Simpson Richard J, Lim Justin We, Moritz Robert L, Mathivanan Suresh
Ludwig Institute for Cancer Research, PO Box 2008, Royal Melbourne Hospital, Parkville, Victoria 3050, Australia.
Expert Rev Proteomics. 2009 Jun;6(3):267-83. doi: 10.1586/epr.09.17.
Exosomes are 40-100-nm diameter membrane vesicles of endocytic origin that are released by most cell types upon fusion of multivesicular bodies with the plasma membrane, presumably as a vehicle for cell-free intercellular communication. While early studies focused on their secretion from diverse cell types in vitro, exosomes have now been identified in body fluids such as urine, amniotic fluid, malignant ascites, bronchoalveolar lavage fluid, synovial fluid, breast milk, saliva and blood. Exosomes have pleiotropic biological functions, including immune response, antigen presentation, intracellular communication and the transfer of RNA and proteins. While they have also been implicated in the transport and propagation of infectious cargo, such as prions, and retroviruses, including HIV, suggesting a role in pathological situations, recent studies suggest that the presence of such infectious cargo may be artefacts of exosome-purification strategies. Improvements in mass spectrometry-based proteomic tools, both hardware and software, coupled with improved purification schemes for exosomes, has allowed more in-depth proteome analyses, contributing immensely to our understanding of the molecular composition of exosomes. Proteomic cataloguing of exosomes from diverse cell types has revealed a common set of membrane and cytosolic proteins, suggesting the evolutionary importance of these membrane particles. Additionally, exosomes express an array of proteins that reflect the originating host cell. Recent findings that exosomes contain inactive forms of both mRNA and microRNA that can be transferred to another cell and be functional in that new environment, have initiated many microRNA profiling studies of exosomes circulating in blood. These studies highlight the potential of exosomal microRNA profiles for use as diagnostic biomarkers of disease through a noninvasive blood test. The exacerbated release of exosomes in tumor cells, as evidenced by their increased levels in blood during the late stage of a disease and their overexpression of certain tumor cell biomarkers, suggests an important role of exosomes in diagnosis and biomarker studies. The aim of this article is to provide a brief overview of exosomes, including methods used to isolate and characterize exosomes. New advances in proteomic methods, and both mass spectrometry hardware and informatics tools will be covered briefly.

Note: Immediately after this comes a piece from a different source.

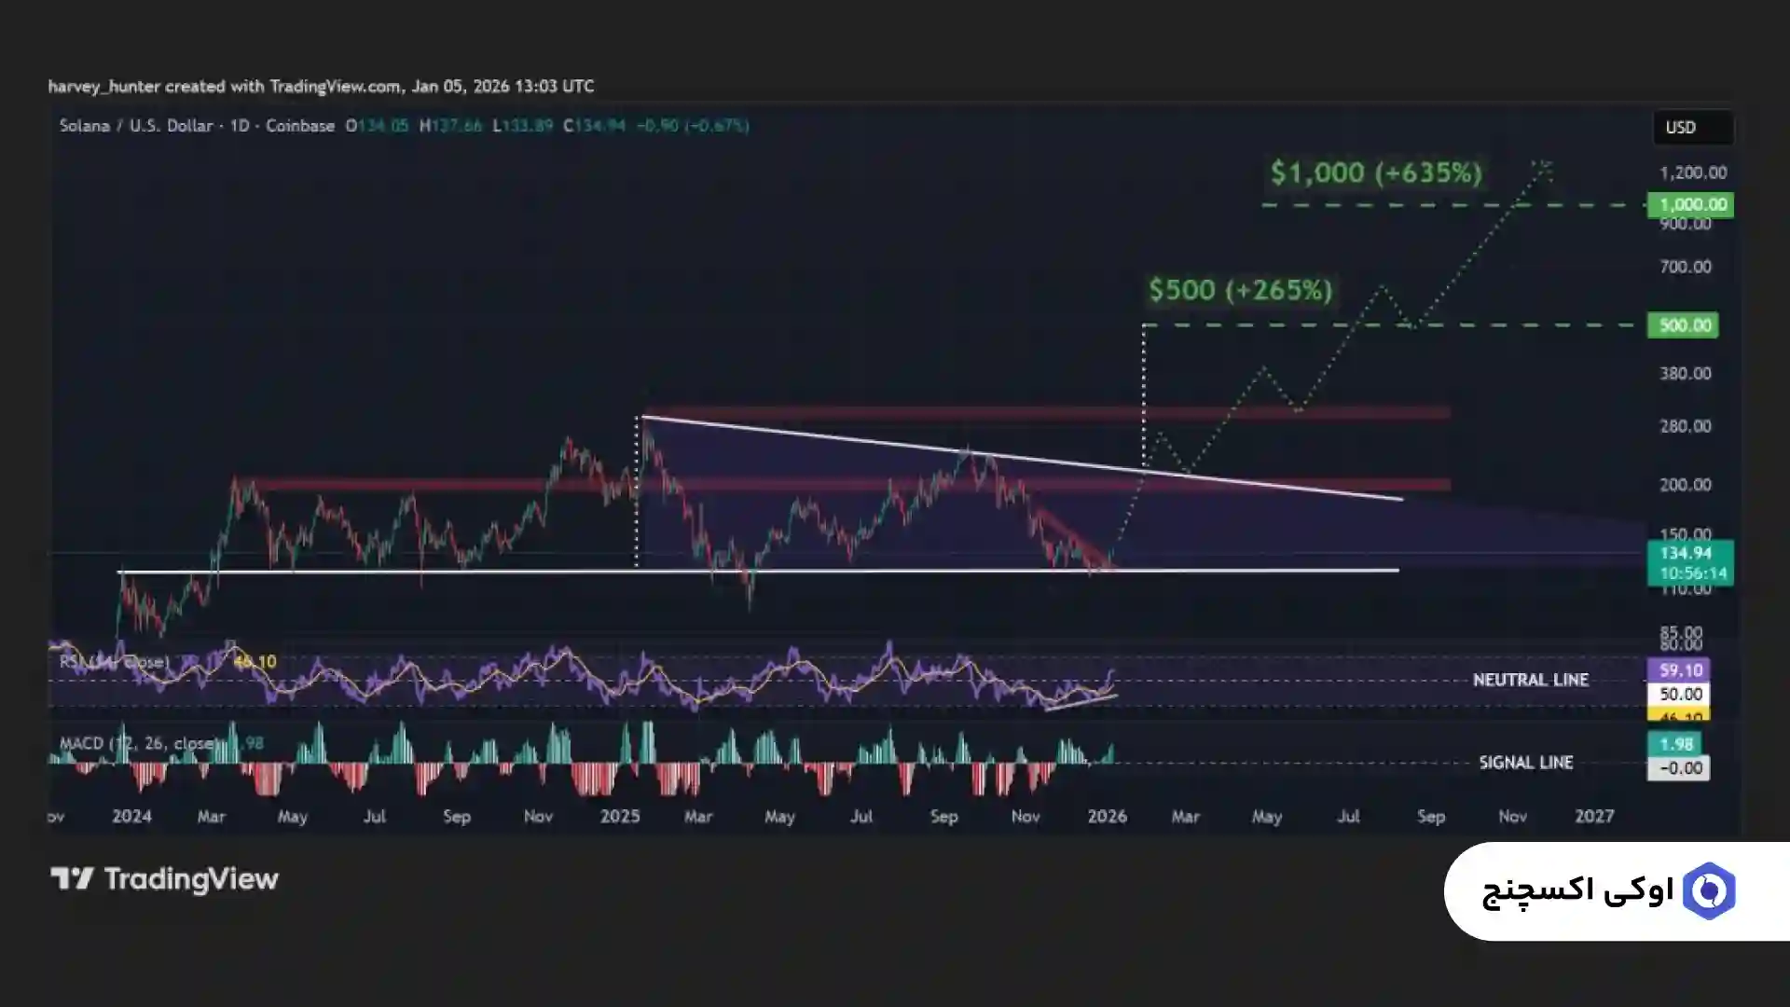Screen dimensions: 1790x1007
Task: Click the green 1,000.00 price label
Action: coord(1690,205)
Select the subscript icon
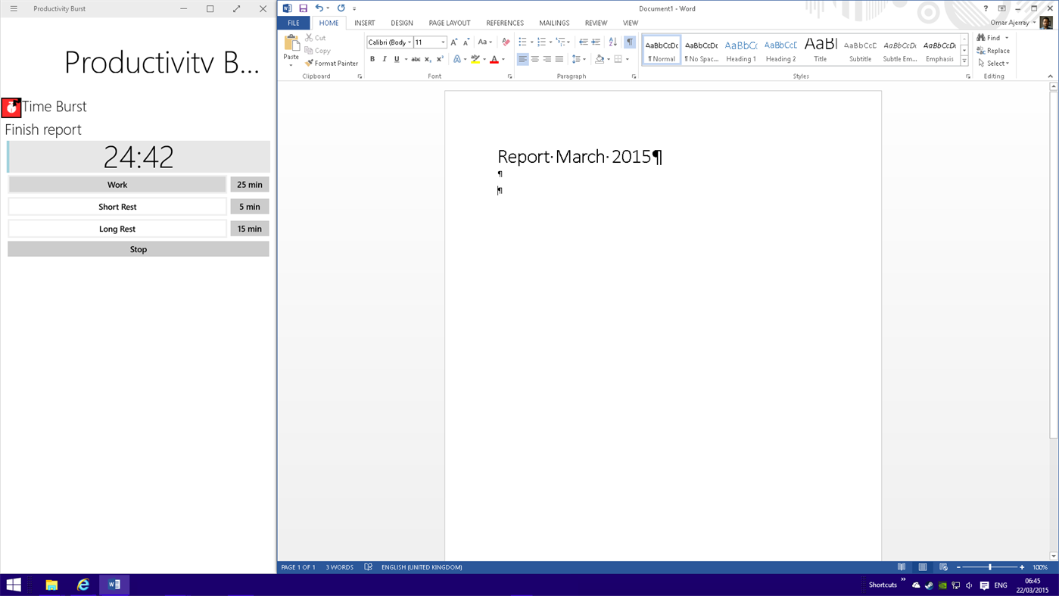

外泌体是直径为40 - 100纳米的内吞起源的膜泡,大多数细胞类型在多泡体与质膜融合时释放外泌体,推测其作为无细胞细胞间通讯的载体。早期研究聚焦于外泌体在体外从不同细胞类型的分泌,现在已在尿液、羊水、恶性腹水、支气管肺泡灌洗液、滑液、母乳、唾液和血液等体液中鉴定出外泌体。外泌体具有多效生物学功能,包括免疫反应、抗原呈递、细胞内通讯以及RNA和蛋白质的转移。虽然它们也与传染性物质(如朊病毒)以及包括HIV在内的逆转录病毒的运输和传播有关,提示其在病理情况下发挥作用,但最近的研究表明,此类传染性物质的存在可能是外泌体纯化策略的假象。基于质谱的蛋白质组学工具(包括硬件和软件)的改进,以及外泌体纯化方案的改进,使得更深入的蛋白质组分析成为可能,极大地促进了我们对外泌体分子组成的理解。对来自不同细胞类型的外泌体进行蛋白质组编目揭示了一组共同的膜蛋白和胞质蛋白,表明这些膜颗粒在进化上的重要性。此外,外泌体表达一系列反映其来源宿主细胞的蛋白质。最近发现外泌体含有无活性形式的mRNA和微小RNA,它们可以转移到另一个细胞并在新环境中发挥功能,这引发了许多对血液中循环的外泌体进行微小RNA谱分析的研究。这些研究强调了外泌体微小RNA谱通过非侵入性血液检测用作疾病诊断生物标志物的潜力。疾病晚期血液中外泌体水平升高以及某些肿瘤细胞生物标志物的过表达证明,肿瘤细胞中外泌体的释放加剧,这表明外泌体在诊断和生物标志物研究中具有重要作用。本文旨在对外泌体进行简要概述,包括用于分离和表征外泌体的方法。还将简要介绍蛋白质组学方法以及质谱硬件和信息学工具的新进展。